When a line in the entries contains the word "beside", copy that line in full.

BEGIN INPUT RECORDS

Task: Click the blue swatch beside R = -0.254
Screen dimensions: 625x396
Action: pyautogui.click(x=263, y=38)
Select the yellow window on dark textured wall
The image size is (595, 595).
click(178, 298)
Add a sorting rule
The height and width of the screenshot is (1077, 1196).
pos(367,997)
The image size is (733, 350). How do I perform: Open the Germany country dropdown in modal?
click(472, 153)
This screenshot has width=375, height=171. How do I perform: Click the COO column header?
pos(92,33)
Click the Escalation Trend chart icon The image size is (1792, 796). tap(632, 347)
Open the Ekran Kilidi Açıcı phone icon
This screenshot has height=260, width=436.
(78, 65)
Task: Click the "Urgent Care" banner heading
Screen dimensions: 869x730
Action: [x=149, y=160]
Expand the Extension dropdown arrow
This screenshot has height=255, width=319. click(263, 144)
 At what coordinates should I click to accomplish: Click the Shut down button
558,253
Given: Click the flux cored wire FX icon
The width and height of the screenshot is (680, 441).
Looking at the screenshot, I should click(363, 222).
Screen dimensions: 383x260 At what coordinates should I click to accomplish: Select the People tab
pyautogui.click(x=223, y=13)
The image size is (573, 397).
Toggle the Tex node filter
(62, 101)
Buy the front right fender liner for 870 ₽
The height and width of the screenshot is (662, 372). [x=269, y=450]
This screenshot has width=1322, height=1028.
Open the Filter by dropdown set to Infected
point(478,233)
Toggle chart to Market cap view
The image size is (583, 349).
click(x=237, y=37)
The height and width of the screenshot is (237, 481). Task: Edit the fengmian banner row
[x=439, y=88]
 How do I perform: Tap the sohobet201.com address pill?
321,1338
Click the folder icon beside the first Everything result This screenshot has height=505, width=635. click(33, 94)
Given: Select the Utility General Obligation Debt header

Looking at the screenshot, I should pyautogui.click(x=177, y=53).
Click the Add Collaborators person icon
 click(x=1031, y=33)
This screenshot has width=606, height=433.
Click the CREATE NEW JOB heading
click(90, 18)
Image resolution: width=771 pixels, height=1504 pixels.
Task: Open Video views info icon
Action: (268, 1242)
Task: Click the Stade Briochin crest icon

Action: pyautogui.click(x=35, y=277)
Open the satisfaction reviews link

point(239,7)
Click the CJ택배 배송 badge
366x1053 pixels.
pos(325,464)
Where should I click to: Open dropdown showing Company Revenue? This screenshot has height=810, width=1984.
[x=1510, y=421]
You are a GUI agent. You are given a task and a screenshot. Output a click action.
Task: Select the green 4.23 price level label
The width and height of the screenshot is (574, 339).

END INPUT RECORDS

**TASK OUTPUT:**
Task: Click the blue swatch beside R = -0.254
Click the folder icon beside the first Everything result This screenshot has height=505, width=635. click(33, 94)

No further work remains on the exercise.